第57章
“……今幸得歸蛇宮,願焚香沐浴,稽首再拜,以全師徒名分。”
淩霜君端坐供桌正前方的獨椅上,凝神聽着風聽瀾讀拜師帖,心道寫的倒是誠懇。
風聽瀾捧着卷軸,眼睛卻是盯着淩霜君:“師尊授業之恩,如月照寒潭;護持之德,似舟渡劫波。弟子愚鈍,屢累師尊周旋,然寸心赤誠,惟願勤修不辍,承師尊之道統,守羿宗之清規。”
淩霜君颔首微笑,想的卻是:羿宗哪裏來的清規,要說有,那就是世界和平好了。
蛇君坐在另一邊,身側站着一個與她幾分相似的青年。
那青年滿身貴氣,一看就是金枝玉葉的大少爺模樣。
但顯然這個大少爺不怎麽懂禮數,今日自從一打照面,就直勾勾盯着淩霜君看。
淩霜君倒是沒放在心上,但是風聽瀾卻很是不舒服。
但今天是他和淩霜君的好日子,他決不能因為置一時之氣毀了良辰吉日。
淩霜君也很在意這次拜師禮,但她從頭到尾在乎的都是風聽瀾。
初次見面,是系統所逼不得不收風聽瀾為徒,但今日她收風聽瀾,乃是心甘情願。
也為補足上次沒有拜師禮的遺憾。
她絕不允許有人攪亂這個儀式。
好像是感受到了淩霜君堅定的心意,風聽瀾也越發沉靜,他接着念道:
“伏請師尊垂鑒,允弟子奉茶執禮,列于門庭。自此朝夕請益,生死不負。弟子風聽瀾謹呈”
說着,畢恭畢敬将拜師帖呈上。
淩霜君接過,旁邊的蛇族侍從端上來一只毛筆,請她在拜師帖上署名。
淩霜君提筆寫過,風聽瀾臉上閃過一絲得償所願的興奮。
她餘光瞧見了,心中暗笑,卻也沒戳穿他:拜個師就這麽高興,這麽好哄嗎?
拜師禮已經差不多到結尾,就差個改口喊師尊,淩霜君正要說些什麽。
就聽有人很沒眼色現在就開始鼓掌,“啪,啪啪,”節奏不快不慢,剛好趁着這個安靜的空隙吸引了所有人的目光。
淩霜君沒有偏頭,而是定住心神,專心地給風聽瀾理了理衣冠,仿佛現在除了風聽瀾之外,其他任何事都不能讓她分一點心。
風聽瀾剛剛被激起的躁動也瞬間冷靜下來。
“弟弟可真是好運吶,竟然能拜羿宗宗主為師。
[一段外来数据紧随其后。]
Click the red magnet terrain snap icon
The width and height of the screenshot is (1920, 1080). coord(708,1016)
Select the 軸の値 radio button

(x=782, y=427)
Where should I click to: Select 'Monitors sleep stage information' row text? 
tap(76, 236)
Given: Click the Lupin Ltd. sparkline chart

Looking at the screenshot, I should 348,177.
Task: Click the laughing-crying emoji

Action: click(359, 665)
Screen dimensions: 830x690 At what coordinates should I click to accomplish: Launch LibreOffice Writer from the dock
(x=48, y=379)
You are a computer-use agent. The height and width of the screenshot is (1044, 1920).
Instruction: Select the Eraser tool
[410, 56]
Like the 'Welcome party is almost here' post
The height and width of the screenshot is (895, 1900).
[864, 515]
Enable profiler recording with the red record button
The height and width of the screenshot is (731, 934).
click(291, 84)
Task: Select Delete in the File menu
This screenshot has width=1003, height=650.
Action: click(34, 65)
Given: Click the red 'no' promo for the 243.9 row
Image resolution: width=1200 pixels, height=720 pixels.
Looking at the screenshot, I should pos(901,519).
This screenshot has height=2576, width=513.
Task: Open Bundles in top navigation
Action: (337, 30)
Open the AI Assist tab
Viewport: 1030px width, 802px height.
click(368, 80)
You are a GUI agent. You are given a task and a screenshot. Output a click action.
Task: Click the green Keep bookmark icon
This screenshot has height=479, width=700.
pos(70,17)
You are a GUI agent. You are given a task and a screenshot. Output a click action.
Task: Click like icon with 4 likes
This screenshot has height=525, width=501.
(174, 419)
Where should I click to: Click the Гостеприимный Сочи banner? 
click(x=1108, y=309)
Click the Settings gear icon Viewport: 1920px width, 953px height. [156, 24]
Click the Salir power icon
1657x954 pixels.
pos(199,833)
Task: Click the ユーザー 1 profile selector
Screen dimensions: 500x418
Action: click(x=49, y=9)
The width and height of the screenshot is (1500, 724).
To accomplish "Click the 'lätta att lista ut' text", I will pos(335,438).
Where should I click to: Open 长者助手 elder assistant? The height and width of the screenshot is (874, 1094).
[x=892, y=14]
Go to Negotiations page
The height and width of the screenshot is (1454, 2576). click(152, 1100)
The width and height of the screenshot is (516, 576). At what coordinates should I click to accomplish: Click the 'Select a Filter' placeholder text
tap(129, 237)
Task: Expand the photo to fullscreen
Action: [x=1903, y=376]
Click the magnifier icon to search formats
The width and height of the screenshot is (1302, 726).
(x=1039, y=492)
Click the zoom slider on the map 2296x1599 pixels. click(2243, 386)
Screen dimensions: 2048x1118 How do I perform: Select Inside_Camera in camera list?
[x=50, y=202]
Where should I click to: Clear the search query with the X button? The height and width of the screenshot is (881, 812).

”說話的正是風聽瀾的血親哥哥,他還維持着拍手的姿勢,回頭埋怨蛇君,“母親總是這樣偏愛弟弟,我都要嫉妒他了。”
“委屈吾兒了。”蛇君竟然也心疼地回應他,“但吾兒應當感謝少君才是。”
淩霜君納悶,被這種人感謝,還能是什麽好事?
果不其然,蛇君朗聲說道:
“諸位,我蛇宮之事向來無需他人置喙。但畢竟改立儲君也是關系到未來三族結盟。
所以,我便趁這個機會,與各族來使,與妖族衆親解釋一下:
蛇族少君風聽瀾,自願放棄儲君之位,拜入羿宗宗主淩霜君門下。
此即見證。”
說着,她拿出風聽瀾千裏迢迢從北海帶回來的引靈珠,此刻引靈珠內靈力暴漲,整個透明的球體都散發着刺眼的光芒,足以照亮整個陰暗的蛇宮大殿。
淩霜君詫異至極,扭頭看向風聽瀾。
少年眼神稍微閃躲了一下,似乎是怕她責難。
然而下一瞬卻又梗着腦袋,好像在表達自己勢必要拜她為師的決心。
淩霜君理解風聽瀾,但卻無法理解蛇君,這不就是存了當衆羞辱風聽瀾的心思?
她毫不客氣地問:“蛇君改易儲君,直接與風聽瀾商量改了就是,何須如此麻煩?”
蛇君此刻心情十分舒暢,并不在意淩霜君的诘問,反倒是心平氣和地解釋道:“淩宗主有所不知,少君一出生便帶着他人修煉一輩子都不一定得到的內丹,這乃是天命所歸,敢問淩宗主,誰敢違抗這樣的天命呢?”
“那敢問蛇君,今日就不算是冒天命之大不韪了嗎?”
“呵呵呵,這得多虧淩宗主帶來的引靈珠啊。”蛇君愛惜地将引靈珠送到風聽瀾哥哥手中,愛撫地摸了摸他的臉,這樣的神情與動作她從未對風聽瀾做過。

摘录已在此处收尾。